§ Exercise inputs
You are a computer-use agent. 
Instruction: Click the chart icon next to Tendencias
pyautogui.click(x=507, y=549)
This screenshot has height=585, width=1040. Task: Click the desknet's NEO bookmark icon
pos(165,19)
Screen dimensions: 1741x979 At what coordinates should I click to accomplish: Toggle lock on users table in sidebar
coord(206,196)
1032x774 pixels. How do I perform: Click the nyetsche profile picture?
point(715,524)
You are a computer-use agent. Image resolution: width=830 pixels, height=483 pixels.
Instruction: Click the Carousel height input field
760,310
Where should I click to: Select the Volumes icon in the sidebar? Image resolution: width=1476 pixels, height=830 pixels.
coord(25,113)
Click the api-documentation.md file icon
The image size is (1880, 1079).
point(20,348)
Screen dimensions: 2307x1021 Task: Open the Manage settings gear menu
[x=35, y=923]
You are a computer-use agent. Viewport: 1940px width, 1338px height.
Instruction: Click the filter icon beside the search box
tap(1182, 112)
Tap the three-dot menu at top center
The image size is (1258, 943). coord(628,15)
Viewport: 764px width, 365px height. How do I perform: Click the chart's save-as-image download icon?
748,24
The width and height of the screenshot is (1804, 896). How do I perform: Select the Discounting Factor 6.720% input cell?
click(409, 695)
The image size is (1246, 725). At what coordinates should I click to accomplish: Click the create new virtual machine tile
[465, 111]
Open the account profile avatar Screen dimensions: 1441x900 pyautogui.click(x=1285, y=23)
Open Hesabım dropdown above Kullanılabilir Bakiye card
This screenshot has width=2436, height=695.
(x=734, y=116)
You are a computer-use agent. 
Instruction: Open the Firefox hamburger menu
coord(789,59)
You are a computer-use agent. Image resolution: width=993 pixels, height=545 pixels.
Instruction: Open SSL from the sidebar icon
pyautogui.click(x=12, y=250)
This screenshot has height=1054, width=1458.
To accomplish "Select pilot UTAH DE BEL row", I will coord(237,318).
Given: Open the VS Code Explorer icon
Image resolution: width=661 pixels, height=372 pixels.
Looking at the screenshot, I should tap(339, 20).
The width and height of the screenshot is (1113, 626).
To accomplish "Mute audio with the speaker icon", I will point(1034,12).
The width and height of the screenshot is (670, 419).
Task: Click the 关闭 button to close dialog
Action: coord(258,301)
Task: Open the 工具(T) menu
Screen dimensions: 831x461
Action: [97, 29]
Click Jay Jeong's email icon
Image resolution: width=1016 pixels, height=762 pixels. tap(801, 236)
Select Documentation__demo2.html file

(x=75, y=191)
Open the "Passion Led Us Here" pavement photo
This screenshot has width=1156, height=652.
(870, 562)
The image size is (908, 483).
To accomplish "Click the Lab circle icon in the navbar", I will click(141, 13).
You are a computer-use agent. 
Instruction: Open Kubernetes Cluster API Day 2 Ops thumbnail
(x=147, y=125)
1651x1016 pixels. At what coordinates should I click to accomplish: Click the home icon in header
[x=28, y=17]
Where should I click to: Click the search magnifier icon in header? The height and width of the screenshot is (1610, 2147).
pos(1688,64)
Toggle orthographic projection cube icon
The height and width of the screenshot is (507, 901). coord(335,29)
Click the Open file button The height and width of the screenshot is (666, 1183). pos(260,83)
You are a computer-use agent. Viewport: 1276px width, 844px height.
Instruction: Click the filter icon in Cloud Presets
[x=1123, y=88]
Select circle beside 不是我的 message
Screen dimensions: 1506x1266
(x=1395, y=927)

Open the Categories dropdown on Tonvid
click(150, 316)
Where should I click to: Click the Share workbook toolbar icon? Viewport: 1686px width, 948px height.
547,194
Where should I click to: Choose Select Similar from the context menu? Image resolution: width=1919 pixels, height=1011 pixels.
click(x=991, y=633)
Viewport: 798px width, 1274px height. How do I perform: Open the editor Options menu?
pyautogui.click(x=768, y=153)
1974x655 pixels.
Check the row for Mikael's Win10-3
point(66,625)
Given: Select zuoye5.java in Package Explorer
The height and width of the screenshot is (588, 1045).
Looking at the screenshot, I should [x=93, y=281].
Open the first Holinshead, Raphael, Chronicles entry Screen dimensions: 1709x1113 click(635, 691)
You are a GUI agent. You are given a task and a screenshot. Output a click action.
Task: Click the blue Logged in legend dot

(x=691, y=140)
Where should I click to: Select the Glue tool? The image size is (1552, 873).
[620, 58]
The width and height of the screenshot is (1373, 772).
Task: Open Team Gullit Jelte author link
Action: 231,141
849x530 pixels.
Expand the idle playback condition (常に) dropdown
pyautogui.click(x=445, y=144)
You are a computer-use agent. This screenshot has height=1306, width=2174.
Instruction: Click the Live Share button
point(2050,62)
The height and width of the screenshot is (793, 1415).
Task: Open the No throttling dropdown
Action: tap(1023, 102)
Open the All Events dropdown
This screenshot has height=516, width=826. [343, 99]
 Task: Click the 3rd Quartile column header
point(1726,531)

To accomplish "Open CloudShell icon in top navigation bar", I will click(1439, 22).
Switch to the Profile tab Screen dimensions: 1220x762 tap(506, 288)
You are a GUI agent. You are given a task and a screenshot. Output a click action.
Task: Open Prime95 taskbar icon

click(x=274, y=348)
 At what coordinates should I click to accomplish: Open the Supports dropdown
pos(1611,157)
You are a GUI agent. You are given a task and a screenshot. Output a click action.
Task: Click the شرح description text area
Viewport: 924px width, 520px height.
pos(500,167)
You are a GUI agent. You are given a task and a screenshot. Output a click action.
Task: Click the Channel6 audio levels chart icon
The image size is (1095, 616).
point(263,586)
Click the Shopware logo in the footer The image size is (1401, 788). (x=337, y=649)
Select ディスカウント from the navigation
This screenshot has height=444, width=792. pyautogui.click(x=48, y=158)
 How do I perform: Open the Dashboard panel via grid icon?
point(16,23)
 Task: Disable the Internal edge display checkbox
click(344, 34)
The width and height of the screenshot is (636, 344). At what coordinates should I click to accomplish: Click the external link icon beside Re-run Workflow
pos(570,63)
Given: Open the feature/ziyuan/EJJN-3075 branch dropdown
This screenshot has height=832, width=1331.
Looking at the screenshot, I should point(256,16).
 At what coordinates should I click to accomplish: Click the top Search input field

§ Try it
Go back to the listing above and please repeat it exactly.

§ Answer to the exercise
You are a computer-use agent. 
Instruction: Click the chart icon next to Tendencias
pyautogui.click(x=507, y=549)
This screenshot has height=585, width=1040. Task: Click the desknet's NEO bookmark icon
pos(165,19)
Screen dimensions: 1741x979 At what coordinates should I click to accomplish: Toggle lock on users table in sidebar
coord(206,196)
1032x774 pixels. How do I perform: Click the nyetsche profile picture?
point(715,524)
You are a computer-use agent. Image resolution: width=830 pixels, height=483 pixels.
Instruction: Click the Carousel height input field
760,310
Where should I click to: Select the Volumes icon in the sidebar? Image resolution: width=1476 pixels, height=830 pixels.
coord(25,113)
Click the api-documentation.md file icon
The image size is (1880, 1079).
point(20,348)
Screen dimensions: 2307x1021 Task: Open the Manage settings gear menu
[x=35, y=923]
You are a computer-use agent. Viewport: 1940px width, 1338px height.
Instruction: Click the filter icon beside the search box
tap(1182, 112)
Tap the three-dot menu at top center
The image size is (1258, 943). coord(628,15)
Viewport: 764px width, 365px height. How do I perform: Click the chart's save-as-image download icon?
748,24
The width and height of the screenshot is (1804, 896). How do I perform: Select the Discounting Factor 6.720% input cell?
click(409, 695)
The image size is (1246, 725). At what coordinates should I click to accomplish: Click the create new virtual machine tile
[465, 111]
Open the account profile avatar Screen dimensions: 1441x900 pyautogui.click(x=1285, y=23)
Open Hesabım dropdown above Kullanılabilir Bakiye card
This screenshot has width=2436, height=695.
(x=734, y=116)
You are a computer-use agent. 
Instruction: Open the Firefox hamburger menu
coord(789,59)
You are a computer-use agent. Image resolution: width=993 pixels, height=545 pixels.
Instruction: Open SSL from the sidebar icon
pyautogui.click(x=12, y=250)
This screenshot has height=1054, width=1458.
To accomplish "Select pilot UTAH DE BEL row", I will coord(237,318).
Given: Open the VS Code Explorer icon
Image resolution: width=661 pixels, height=372 pixels.
Looking at the screenshot, I should tap(339, 20).
The width and height of the screenshot is (1113, 626).
To accomplish "Mute audio with the speaker icon", I will point(1034,12).
The width and height of the screenshot is (670, 419).
Task: Click the 关闭 button to close dialog
Action: coord(258,301)
Task: Open the 工具(T) menu
Screen dimensions: 831x461
Action: [97, 29]
Click Jay Jeong's email icon
Image resolution: width=1016 pixels, height=762 pixels. tap(801, 236)
Select Documentation__demo2.html file

(x=75, y=191)
Open the "Passion Led Us Here" pavement photo
This screenshot has width=1156, height=652.
(870, 562)
The image size is (908, 483).
To accomplish "Click the Lab circle icon in the navbar", I will click(141, 13).
You are a computer-use agent. 
Instruction: Open Kubernetes Cluster API Day 2 Ops thumbnail
(x=147, y=125)
1651x1016 pixels. At what coordinates should I click to accomplish: Click the home icon in header
[x=28, y=17]
Where should I click to: Click the search magnifier icon in header? The height and width of the screenshot is (1610, 2147).
pos(1688,64)
Toggle orthographic projection cube icon
The height and width of the screenshot is (507, 901). coord(335,29)
Click the Open file button The height and width of the screenshot is (666, 1183). pos(260,83)
You are a computer-use agent. Viewport: 1276px width, 844px height.
Instruction: Click the filter icon in Cloud Presets
[x=1123, y=88]
Select circle beside 不是我的 message
Screen dimensions: 1506x1266
(x=1395, y=927)

Open the Categories dropdown on Tonvid
click(150, 316)
Where should I click to: Click the Share workbook toolbar icon? Viewport: 1686px width, 948px height.
547,194
Where should I click to: Choose Select Similar from the context menu? Image resolution: width=1919 pixels, height=1011 pixels.
click(x=991, y=633)
Viewport: 798px width, 1274px height. How do I perform: Open the editor Options menu?
pyautogui.click(x=768, y=153)
1974x655 pixels.
Check the row for Mikael's Win10-3
point(66,625)
Given: Select zuoye5.java in Package Explorer
The height and width of the screenshot is (588, 1045).
Looking at the screenshot, I should [x=93, y=281].
Open the first Holinshead, Raphael, Chronicles entry Screen dimensions: 1709x1113 click(635, 691)
You are a GUI agent. You are given a task and a screenshot. Output a click action.
Task: Click the blue Logged in legend dot

(x=691, y=140)
Where should I click to: Select the Glue tool? The image size is (1552, 873).
[620, 58]
The width and height of the screenshot is (1373, 772).
Task: Open Team Gullit Jelte author link
Action: 231,141
849x530 pixels.
Expand the idle playback condition (常に) dropdown
pyautogui.click(x=445, y=144)
You are a computer-use agent. This screenshot has height=1306, width=2174.
Instruction: Click the Live Share button
point(2050,62)
The height and width of the screenshot is (793, 1415).
Task: Open the No throttling dropdown
Action: tap(1023, 102)
Open the All Events dropdown
This screenshot has height=516, width=826. [343, 99]
 Task: Click the 3rd Quartile column header
point(1726,531)

To accomplish "Open CloudShell icon in top navigation bar", I will click(1439, 22).
Switch to the Profile tab Screen dimensions: 1220x762 tap(506, 288)
You are a GUI agent. You are given a task and a screenshot. Output a click action.
Task: Open Prime95 taskbar icon

click(x=274, y=348)
 At what coordinates should I click to accomplish: Open the Supports dropdown
pos(1611,157)
You are a GUI agent. You are given a task and a screenshot. Output a click action.
Task: Click the شرح description text area
Viewport: 924px width, 520px height.
pos(500,167)
You are a GUI agent. You are given a task and a screenshot. Output a click action.
Task: Click the Channel6 audio levels chart icon
The image size is (1095, 616).
point(263,586)
Click the Shopware logo in the footer The image size is (1401, 788). (x=337, y=649)
Select ディスカウント from the navigation
This screenshot has height=444, width=792. pyautogui.click(x=48, y=158)
 How do I perform: Open the Dashboard panel via grid icon?
point(16,23)
 Task: Disable the Internal edge display checkbox
click(344, 34)
The width and height of the screenshot is (636, 344). At what coordinates should I click to accomplish: Click the external link icon beside Re-run Workflow
pos(570,63)
Given: Open the feature/ziyuan/EJJN-3075 branch dropdown
This screenshot has height=832, width=1331.
Looking at the screenshot, I should point(256,16).
 At what coordinates should I click to accomplish: Click the top Search input field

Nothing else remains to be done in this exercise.